Without "dazu" it is correct in my feeling and in my understanding of the rules, I gave. But I might misinterprete it. That is why I asked after reading your answer. Even a native speaker may be wrong.


----------



## elroy

I agree that it's correct with either "um" or "dazu."  I don't think it's correct as is (without either one).


----------



## bearded

Hutschi said:


> Welche Lebensmittel _kann_ man noch verwenden, eine Pasta zu kochen?


Hallo Hutschi
Ich stimme elroy im Wesentlichen zu.  In meinen nicht-muttersprachlichen Ohren klingt der zitierte Satz (ohne 'um') allenfalls umgangssprachlich - und keineswegs gehoben.  Ich denke dabei an einen ähnlichen Satz wie _Welchen Zug muss man nehmen, nach Berlin zu fahren? ,_der sich geradezu falsch anhören würde.
Natürlich kann ich mich als ausländischer Deutschsprechender oft irren .


----------



## elroy

bearded said:


> In meinen nicht-muttersprachlichen Ohren klingt der zitierte Satz (ohne 'um') allenfalls umgangssprachlich


 Ich halte den Satz für nicht einmal umgangssprachlich akzeptabel. 


bearded said:


> Ich denke dabei an einen ähnlichen Satz wie _Welchen Zug muss man nehmen, nach Berlin zu fahren? ,_der sich geradezu falsch anhören würde.


 Den Satz halte ich für genauso falsch, ebenfalls abgesehen vom Register.

Ich bin gespannt auf anderer Muttersprachler Meinung.


----------



## Demiurg

Finalsätze können auch ohne "um" verwendet werden.  Das klingt dann etwas angestaubt bzw. literarisch / gehoben:

_Der König schickte seine Boten aus, die Nachricht zu verkünden._

Das kann natürlich auch als Frage formuliert werden:

_Wen schickte der König aus, die Nachricht zu verkünden?_


----------



## elroy

Demiurg said:


> _Der König schickte seine Boten aus, die Nachricht zu verkünden._


 Hier hat der Finalsatz aber einen anderen Sinn als in unseren Sätzen: Nicht der König sondern die Boten sollten die Nachricht verkünden.
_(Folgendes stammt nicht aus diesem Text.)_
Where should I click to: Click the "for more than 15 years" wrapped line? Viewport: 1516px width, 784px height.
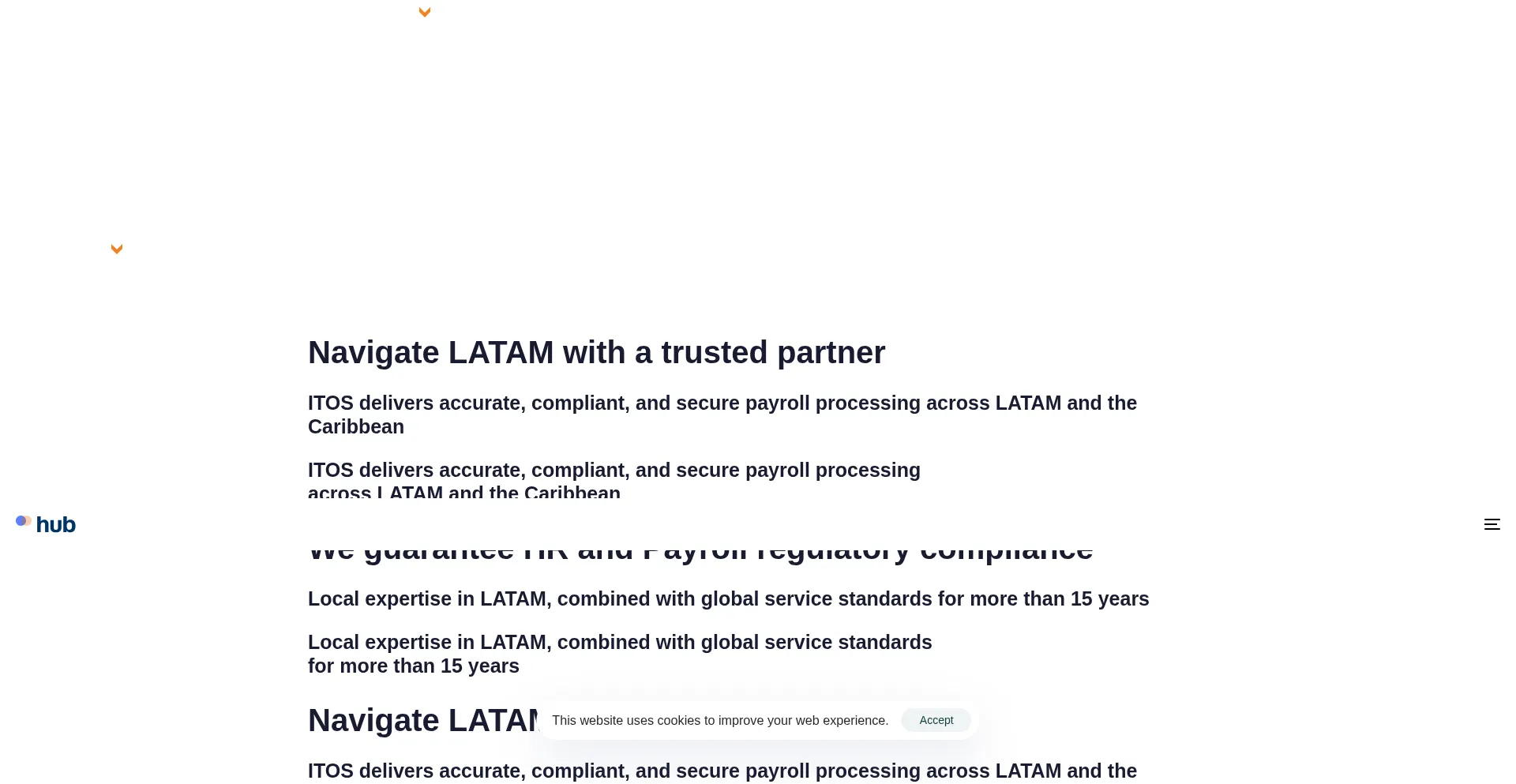coord(414,666)
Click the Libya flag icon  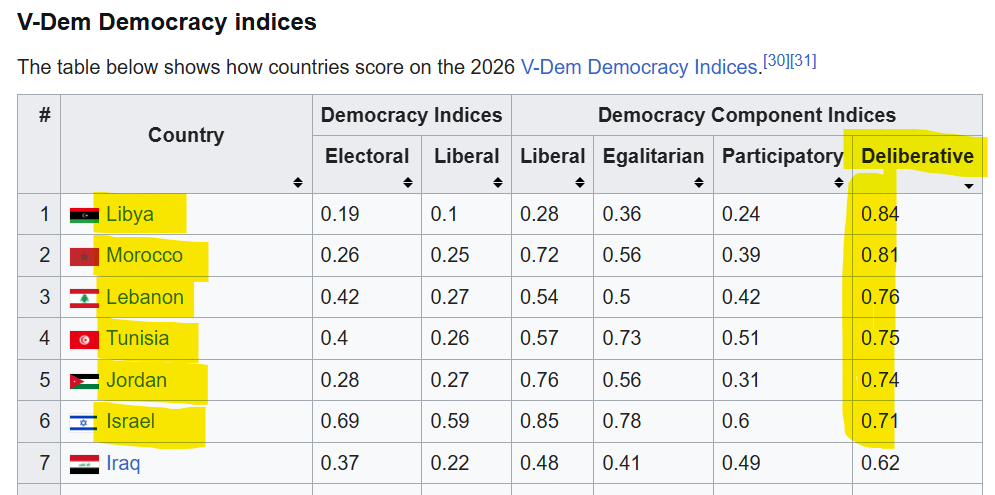(84, 215)
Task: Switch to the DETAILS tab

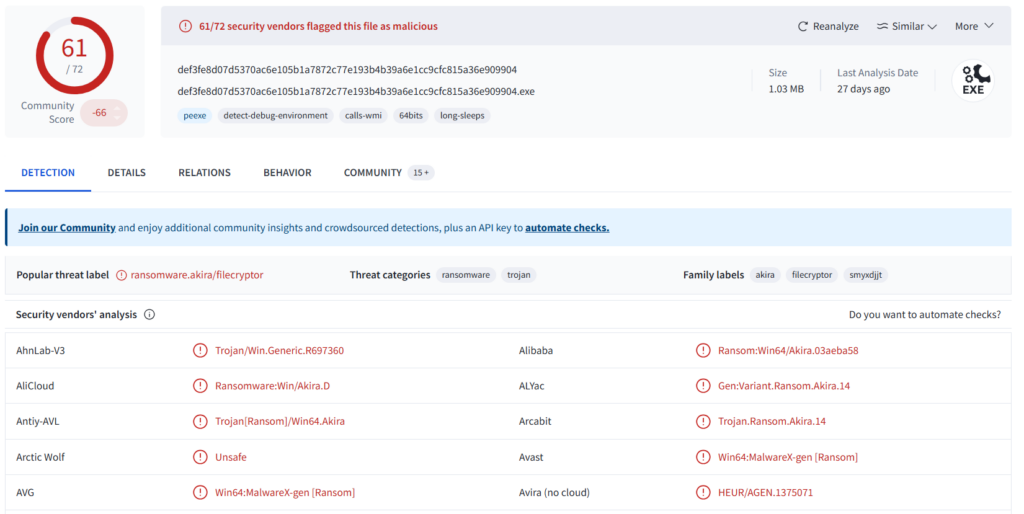Action: click(x=127, y=173)
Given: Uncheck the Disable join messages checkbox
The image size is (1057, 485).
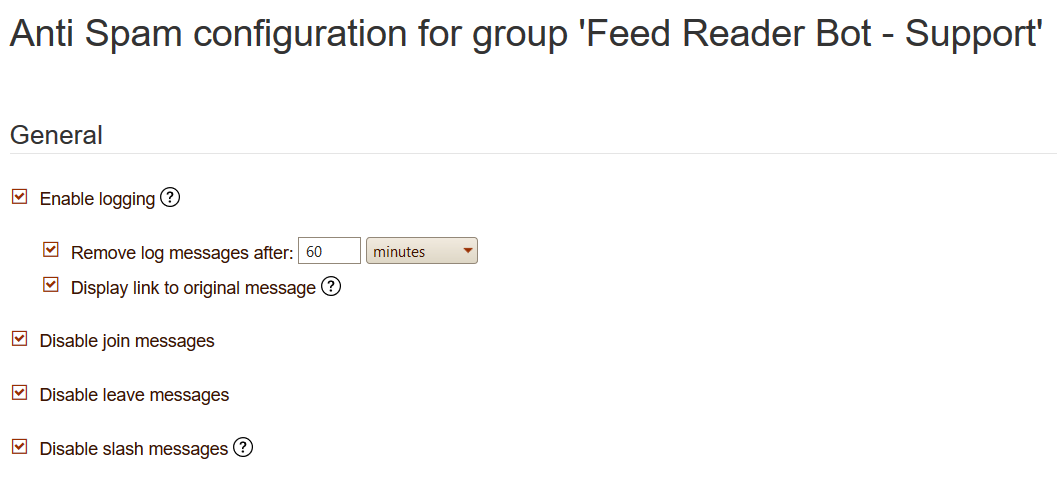Looking at the screenshot, I should (x=19, y=339).
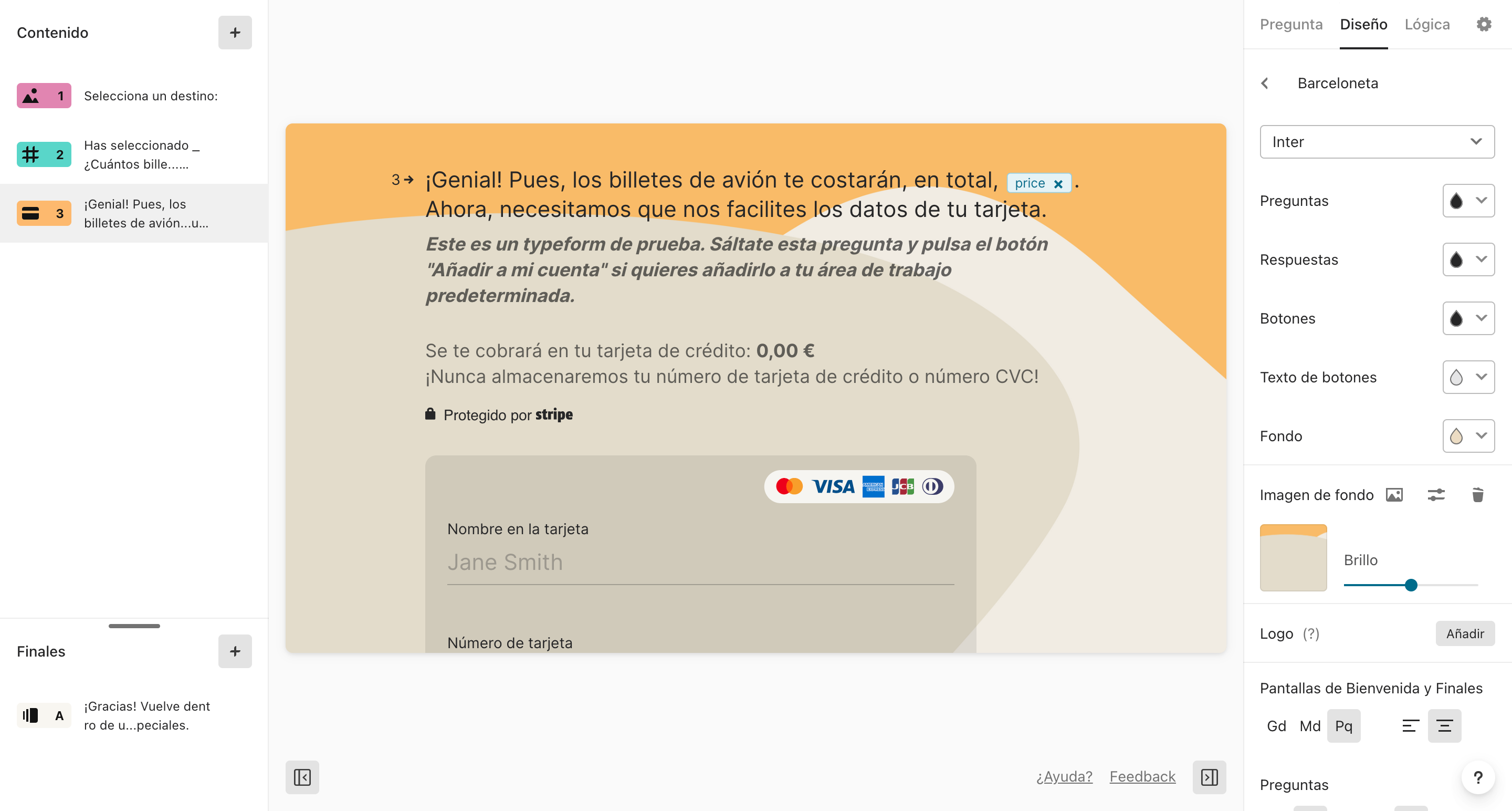Click the Feedback link at bottom

[1142, 776]
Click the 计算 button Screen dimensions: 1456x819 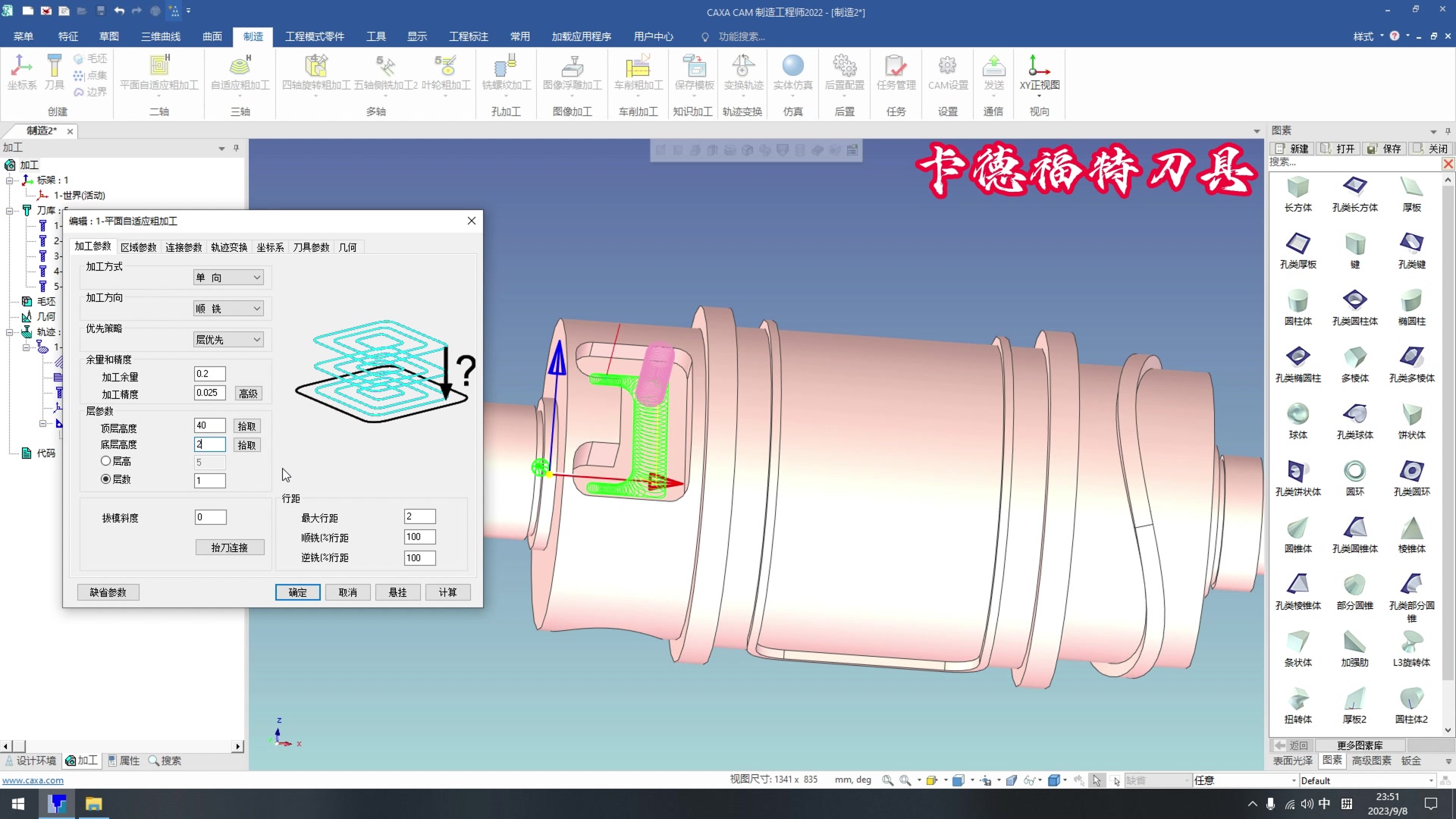(447, 592)
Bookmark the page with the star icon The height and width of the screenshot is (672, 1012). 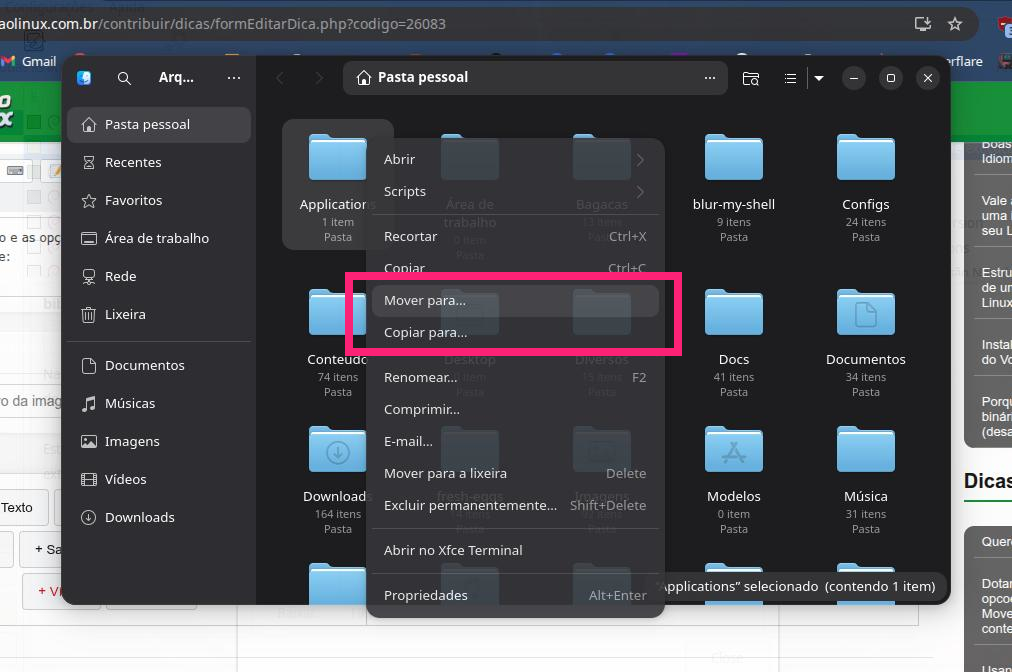[x=955, y=24]
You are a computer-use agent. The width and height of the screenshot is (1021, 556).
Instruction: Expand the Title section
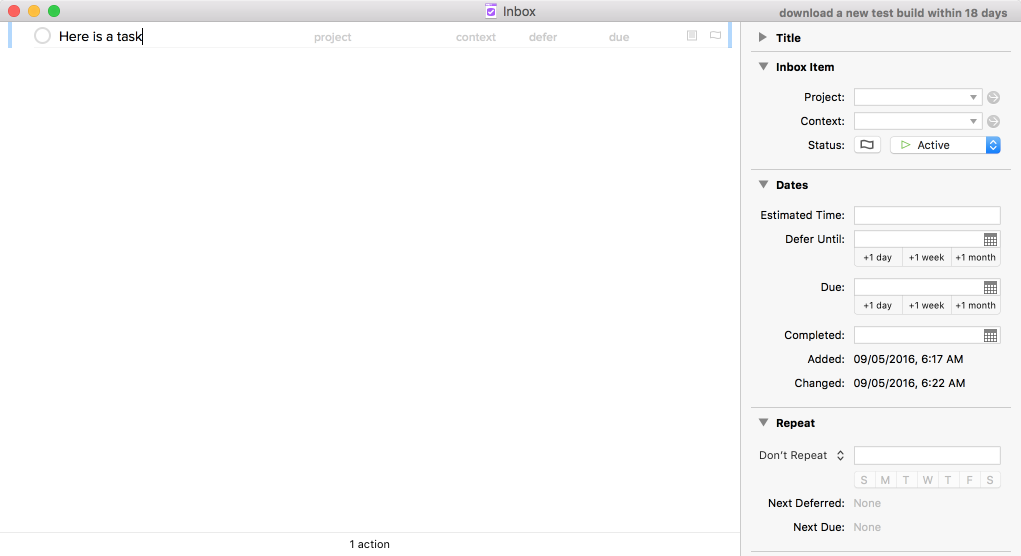[763, 38]
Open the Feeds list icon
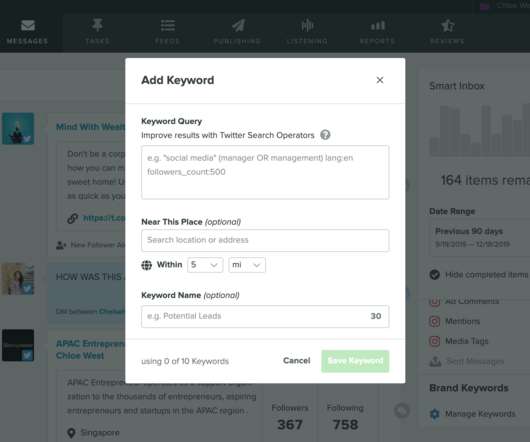 pos(168,25)
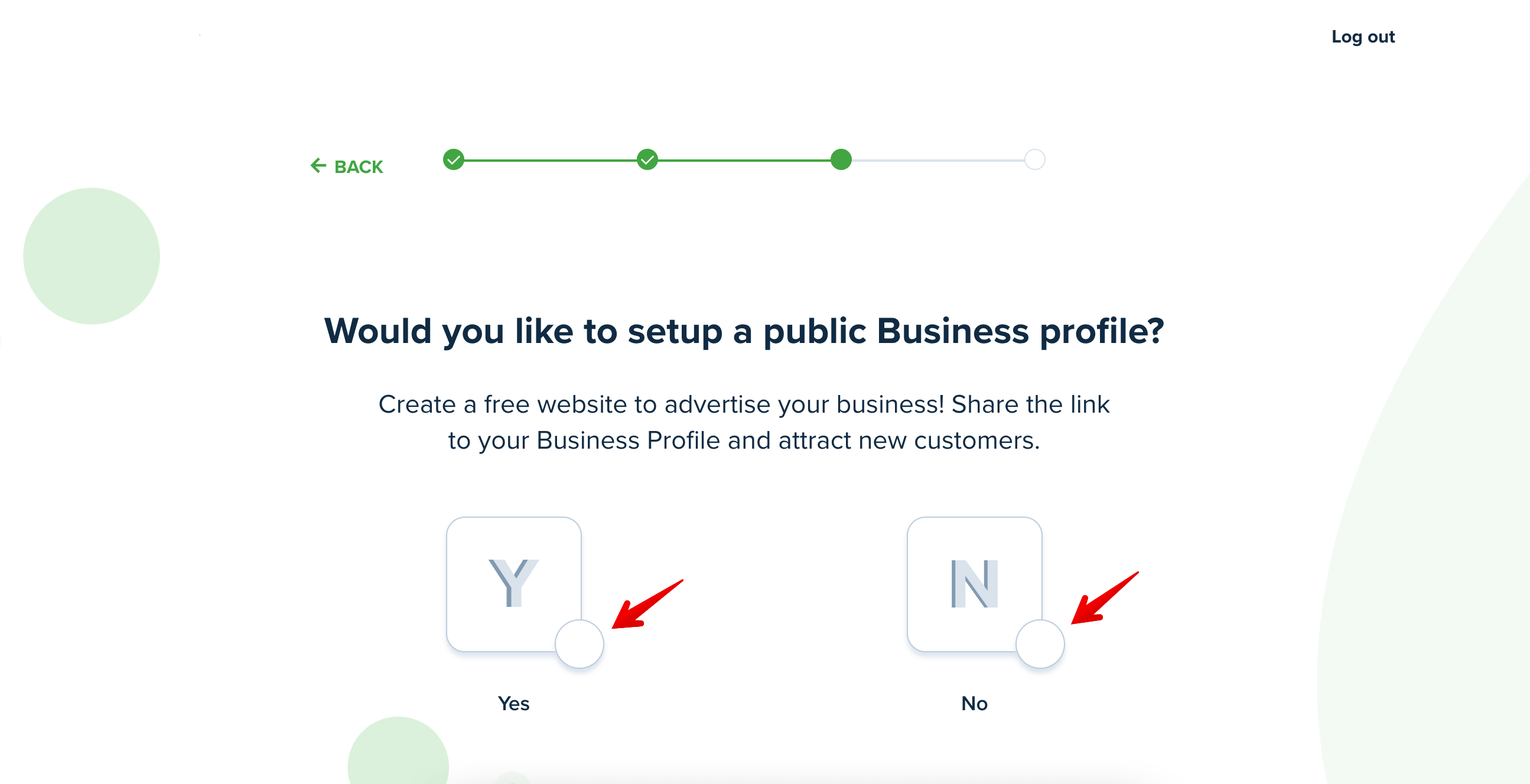Choose the N tile for No
The width and height of the screenshot is (1530, 784).
coord(975,584)
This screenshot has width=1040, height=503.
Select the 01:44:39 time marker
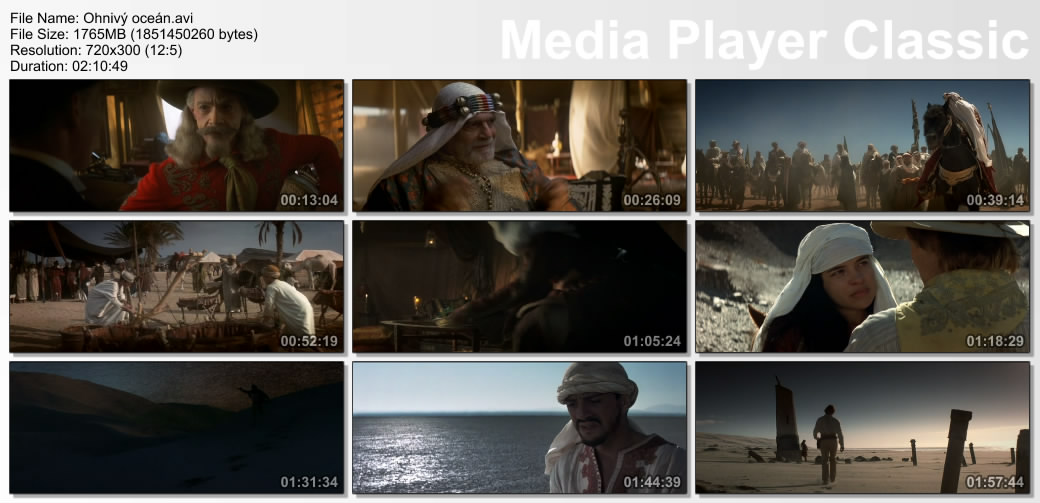coord(652,482)
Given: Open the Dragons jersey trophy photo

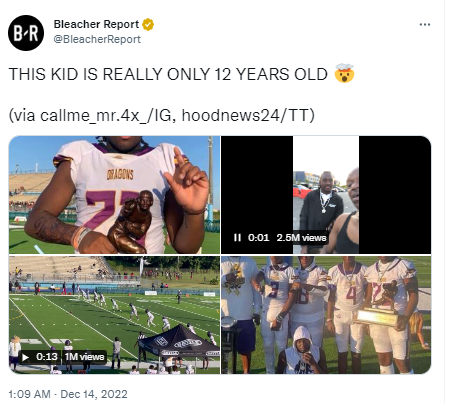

Hältst Du auch in unseren Sätzen das Auslassen von „um“ für möglich? 


elroy said:


> Welche Lebensmittel kann man verwenden, Pasta zu kochen?





bearded said:


> Welchen Zug muss man nehmen, nach Berlin zu fahren?


----------



## Demiurg

elroy said:


> Hältst Du auch in unseren Sätzen das Auslassen von „um“ für möglich?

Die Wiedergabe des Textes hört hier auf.